Novas Histórias do Tempo da Velha Escola (CDLVIII)

Trancoso, 3 de março de 2041

Com a introdução da BNC prosperaram as empresas que vendiam milagrosos paliativos para os males do sistema de ensinagem e negacionistas soluções da pandemia. Nos idos de vinte, a comunicação social era pródiga na divulgação desses e de outros absurdos. 

Avultavam modismos como o ensino híbrido e “inovações” como a “aula invertida”. Nas palavras do seu “criador”, flipped classroom, ou sala de aula invertida, era o nome que se dava ao método que invertia a lógica de organização da sala de aula. Os alunos aprendiam o conteúdo no aconchego dos seus lares, digerindo videoaulas e games (a chamada aula cassino), e na sala de aula, faziam exercícios. 

Dizia-nos a “mídia especializada” que o “peer instruction” fora inventado há cerca de vinte anos. Mas, há mais de um século, o Vygotsky dissera que a aprendizagem resultava de um processo interativo. Considerava a existência de uma ZDP, que representava a diferença entre aquilo que o aprendiz poderia fazer individualmente e aquilo que era capaz de atingir em colaboração com outros aprendizes. Também sabíamos que, há mais de trinta anos, o Papert escrevera sobre o assunto. E que, há cerca de setenta anos, o trabalho de pares já era prática comum no quotidiano de uma escolinha de Portugal, muito antes de um professor norte-americano o ter “inventado”.

Mas escutemos o “inventor”:

“Nos últimos vinte e três anos, em aulas de diferentes disciplinas, ficou comprovado que o ensino ativo (active learning) coloca o foco no estudante”. 

O “comprovado” cheirava a escolanovismo reciclado e não passava de mais uma reinvenção da roda da educação.

“Mudar é difícil” – acrescentava o “inventor” – “especialmente na universidade, que mudou muito pouco nos últimos 400 anos”. 

O “inventor” estava coberto de razão. Só não entendia por que buscava compradores da “invenção” nas universidades, quando acrescentava:

Na sala de aula, existe uma pessoa falando em frente aos alunos (…) não se dá conta de quão pouco seus alunos aprendem”. 

Se assim era, por que razão metade da “invenção” acontecia em sala de aula?

### Usando as informações
• 1. Troque "pandemia" por "crise sanitária" no texto sobre a sala de aula invertida e reescreva o trecho que começa nas palavras "Trancoso, 3 de" e para depois de "de outros absurdos.".
• 2. Segundo o texto sobre a sala de aula invertida, há quanto tempo Vygotsky dissera que a aprendizagem resultava de um processo interativo?
• 3. Dê seguimento ao texto sobre a sala de aula invertida a partir do ponto em que ele termina.

### Dados brutos
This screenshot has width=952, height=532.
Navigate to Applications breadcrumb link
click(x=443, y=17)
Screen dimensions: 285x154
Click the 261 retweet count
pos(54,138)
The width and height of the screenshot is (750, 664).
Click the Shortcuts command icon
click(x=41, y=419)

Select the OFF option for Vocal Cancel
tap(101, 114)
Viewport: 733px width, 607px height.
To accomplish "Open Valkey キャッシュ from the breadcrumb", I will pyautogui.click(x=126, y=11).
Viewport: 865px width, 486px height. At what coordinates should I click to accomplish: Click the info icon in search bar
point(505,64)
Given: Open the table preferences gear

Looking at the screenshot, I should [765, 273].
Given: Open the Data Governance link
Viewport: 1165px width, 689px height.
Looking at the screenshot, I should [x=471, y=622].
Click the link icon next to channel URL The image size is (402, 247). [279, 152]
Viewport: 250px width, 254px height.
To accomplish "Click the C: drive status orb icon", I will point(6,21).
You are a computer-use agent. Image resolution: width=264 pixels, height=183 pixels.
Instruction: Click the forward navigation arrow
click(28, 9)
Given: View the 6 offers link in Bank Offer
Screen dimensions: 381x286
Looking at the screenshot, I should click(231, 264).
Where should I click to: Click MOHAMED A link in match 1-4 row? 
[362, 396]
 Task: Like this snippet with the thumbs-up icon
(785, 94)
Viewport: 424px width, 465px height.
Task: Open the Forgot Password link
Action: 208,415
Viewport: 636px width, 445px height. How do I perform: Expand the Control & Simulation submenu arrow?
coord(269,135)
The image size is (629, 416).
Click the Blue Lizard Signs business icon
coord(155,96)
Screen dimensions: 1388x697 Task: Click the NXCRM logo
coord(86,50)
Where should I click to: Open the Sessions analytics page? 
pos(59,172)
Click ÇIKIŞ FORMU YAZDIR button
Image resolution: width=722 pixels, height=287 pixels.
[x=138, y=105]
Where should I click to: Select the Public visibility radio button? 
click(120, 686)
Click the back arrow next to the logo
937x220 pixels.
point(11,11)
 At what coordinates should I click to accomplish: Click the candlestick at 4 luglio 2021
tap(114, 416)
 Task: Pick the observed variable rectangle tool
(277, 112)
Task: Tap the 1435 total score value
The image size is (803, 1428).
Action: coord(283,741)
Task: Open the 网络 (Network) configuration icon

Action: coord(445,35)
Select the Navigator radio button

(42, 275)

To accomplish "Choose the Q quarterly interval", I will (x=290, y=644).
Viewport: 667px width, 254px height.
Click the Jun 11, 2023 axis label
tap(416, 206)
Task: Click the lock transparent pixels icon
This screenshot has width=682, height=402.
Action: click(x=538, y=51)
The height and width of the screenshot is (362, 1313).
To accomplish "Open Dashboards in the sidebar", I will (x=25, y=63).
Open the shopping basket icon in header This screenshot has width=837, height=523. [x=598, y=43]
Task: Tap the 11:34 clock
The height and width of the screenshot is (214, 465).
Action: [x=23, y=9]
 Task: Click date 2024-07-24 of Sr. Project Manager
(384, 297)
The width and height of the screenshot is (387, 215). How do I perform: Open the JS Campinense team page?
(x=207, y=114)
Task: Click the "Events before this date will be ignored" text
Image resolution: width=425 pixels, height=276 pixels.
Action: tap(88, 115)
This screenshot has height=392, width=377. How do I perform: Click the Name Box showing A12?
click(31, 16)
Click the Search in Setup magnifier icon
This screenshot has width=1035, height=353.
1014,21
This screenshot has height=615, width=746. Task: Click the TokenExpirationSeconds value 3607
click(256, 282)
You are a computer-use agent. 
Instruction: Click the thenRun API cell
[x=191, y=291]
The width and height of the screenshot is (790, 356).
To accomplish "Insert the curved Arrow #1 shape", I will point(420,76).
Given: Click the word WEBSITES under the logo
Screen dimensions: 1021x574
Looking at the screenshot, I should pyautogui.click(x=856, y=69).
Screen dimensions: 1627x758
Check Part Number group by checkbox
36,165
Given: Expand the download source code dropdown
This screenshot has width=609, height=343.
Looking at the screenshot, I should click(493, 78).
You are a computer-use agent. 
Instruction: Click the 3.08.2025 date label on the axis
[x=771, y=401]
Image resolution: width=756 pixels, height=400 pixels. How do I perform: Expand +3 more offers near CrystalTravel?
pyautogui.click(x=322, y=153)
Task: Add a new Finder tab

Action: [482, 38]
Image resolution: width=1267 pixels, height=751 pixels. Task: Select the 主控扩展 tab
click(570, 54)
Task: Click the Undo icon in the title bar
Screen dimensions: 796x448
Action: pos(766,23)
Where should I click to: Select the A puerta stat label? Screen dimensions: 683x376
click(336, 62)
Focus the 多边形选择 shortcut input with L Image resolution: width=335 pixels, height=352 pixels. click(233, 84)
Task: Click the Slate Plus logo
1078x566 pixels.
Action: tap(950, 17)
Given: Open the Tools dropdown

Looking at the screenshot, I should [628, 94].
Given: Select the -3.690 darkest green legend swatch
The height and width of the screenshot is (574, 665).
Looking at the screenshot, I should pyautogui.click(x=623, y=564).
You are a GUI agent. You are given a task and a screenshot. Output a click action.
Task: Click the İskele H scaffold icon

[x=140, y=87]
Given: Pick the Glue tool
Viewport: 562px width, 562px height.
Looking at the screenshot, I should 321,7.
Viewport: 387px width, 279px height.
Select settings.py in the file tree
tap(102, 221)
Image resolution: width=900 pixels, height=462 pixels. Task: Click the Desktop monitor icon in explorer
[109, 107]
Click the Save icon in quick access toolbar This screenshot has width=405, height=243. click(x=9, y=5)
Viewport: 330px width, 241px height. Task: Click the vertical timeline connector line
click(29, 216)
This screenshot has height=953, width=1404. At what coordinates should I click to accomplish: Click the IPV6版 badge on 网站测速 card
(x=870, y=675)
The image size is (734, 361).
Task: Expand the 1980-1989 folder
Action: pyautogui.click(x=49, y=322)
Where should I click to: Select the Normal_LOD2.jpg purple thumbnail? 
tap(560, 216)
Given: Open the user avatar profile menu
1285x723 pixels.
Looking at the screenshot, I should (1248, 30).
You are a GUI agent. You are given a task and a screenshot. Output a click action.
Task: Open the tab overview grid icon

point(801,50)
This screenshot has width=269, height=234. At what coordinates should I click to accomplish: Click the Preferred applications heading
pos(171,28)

### Tarefas resolvidas
• 1.
Trancoso, 3 de março de 2041

Com a introdução da BNC prosperaram as empresas que vendiam milagrosos paliativos para os males do sistema de ensinagem e negacionistas soluções da crise sanitária. Nos idos de vinte, a comunicação social era pródiga na divulgação desses e de outros absurdos.

• 2. Há mais de um século.

• 3.
Durante os cursos que ministrava, o “inventor” do método referia ter escrito um livro sobre a “abordagem” (felizmente, sem tradução em português). Eu recomendaria substituir essa leitura por escutar o amigo Nóvoa, referindo-se à escola da aula: 

“Uma instituição retrógrada, detentora de esquemas arcaicos de organização do trabalho, sistemas de ensino centralizados e estruturas físicas e curriculares rígidas. Hoje sabe-se que este modelo está fatalmente condenado

Universidades brasileiras convidavam o amigo Nóvoa para palestrar. O mesmo Nóvoa que, como muitos outros eminentes educadores, teoricamente rejeitavam a ensinagem e a sala de aula. E as mesmas universidades praticavam ensinagem, continuavam “dando aula”.

Era confrangedora a receptividade da universidade brasileira a pseudo-inovações. Talvez padecendo da síndrome do vira-lata e desconhecendo que a “invenção” já tinha sido inventada em escolas do Brasil da década de 1960, um centro universitário brasileiro promoveu uma palestra proferida pelo “inventor”. E um consórcio de catorze universidades brasileiras iria “adotar o método”:

A intenção do consórcio é capacitar 300 professores em três anos” (sic). 

À boa maneira instrucionista, sujeitos de aprendizagem eram considerados objetos incapazes, a quem se “capacitava”. Modas pedagógicas desciam do hemisfério norte, por via de empresas do ramo educacional do sul. Mal não viria ao mundo, se os educadores as não comprassem. Mas compravam.